Abstract
Single-cell genomics assays have emerged as a dominant platform for interrogating complex biological systems. Methods to capture various properties at the single-cell level typically suffer a tradeoff between cell count and information content, which is defined by the number of unique and usable reads acquired per cell. We and others have described workflows that utilize single-cell combinatorial indexing (sci)1, leveraging transposase-based library construction2 to assess a variety of genomic properties in high throughput; however, these techniques often produce sparse coverage for the property of interest. Here, we describe a novel adaptor-switching strategy, ‘s3’, capable of producing one-to-two order-of-magnitude improvements in usable reads obtained per cell for chromatin accessibility (s3-ATAC), whole genome sequencing (s3-WGS), and whole genome plus chromatin conformation (s3-GCC), while retaining the same high-throughput capabilities of predecessor ‘sci’ technologies. We apply s3 to produce high-coverage single-cell ATAC-seq profiles of mouse brain and human cortex tissue; and whole genome and chromatin contact maps for two low-passage patient-derived cell lines from a primary pancreatic tumor.
Competing Interest Statement
D.P., F.Z., and F.J.S. are employees of ScaleBio. R.M.M., D.P., F.Z., F.J.S., and A.C.A. are authors on one or more patents that cover one or more components of the technologies described in this manuscript.

────────────────

▶ [DIRECTIONS FOR THIS TASK]
Reproduce the part of the abstract that begins at the words "Competing Interest Statement" and ends after "in this manuscript.". Work only from the abstract above.

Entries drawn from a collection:

────────────────

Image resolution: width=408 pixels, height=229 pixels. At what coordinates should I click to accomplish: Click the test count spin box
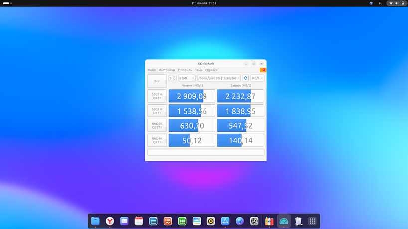(171, 78)
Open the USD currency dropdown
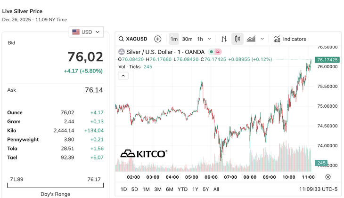 [x=86, y=32]
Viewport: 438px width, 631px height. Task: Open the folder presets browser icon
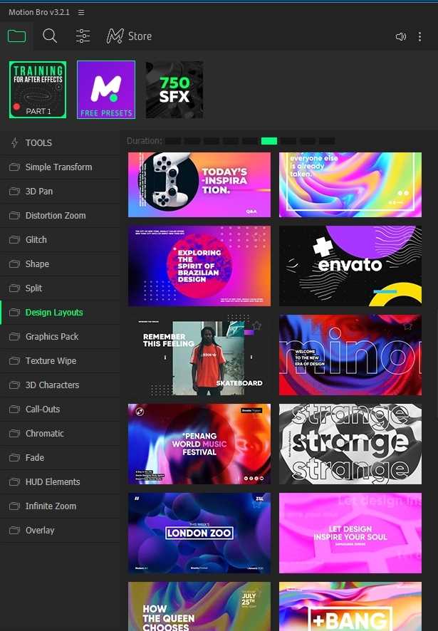tap(16, 36)
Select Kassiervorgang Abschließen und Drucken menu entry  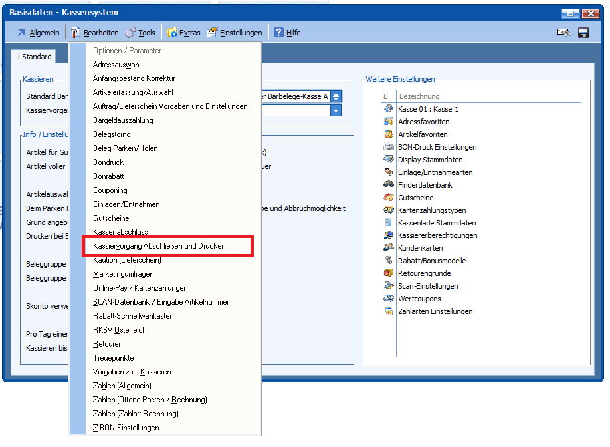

────────────────

▶ [ANSWER SECTION]
Competing Interest Statement
D.P., F.Z., and F.J.S. are employees of ScaleBio. R.M.M., D.P., F.Z., F.J.S., and A.C.A. are authors on one or more patents that cover one or more components of the technologies described in this manuscript.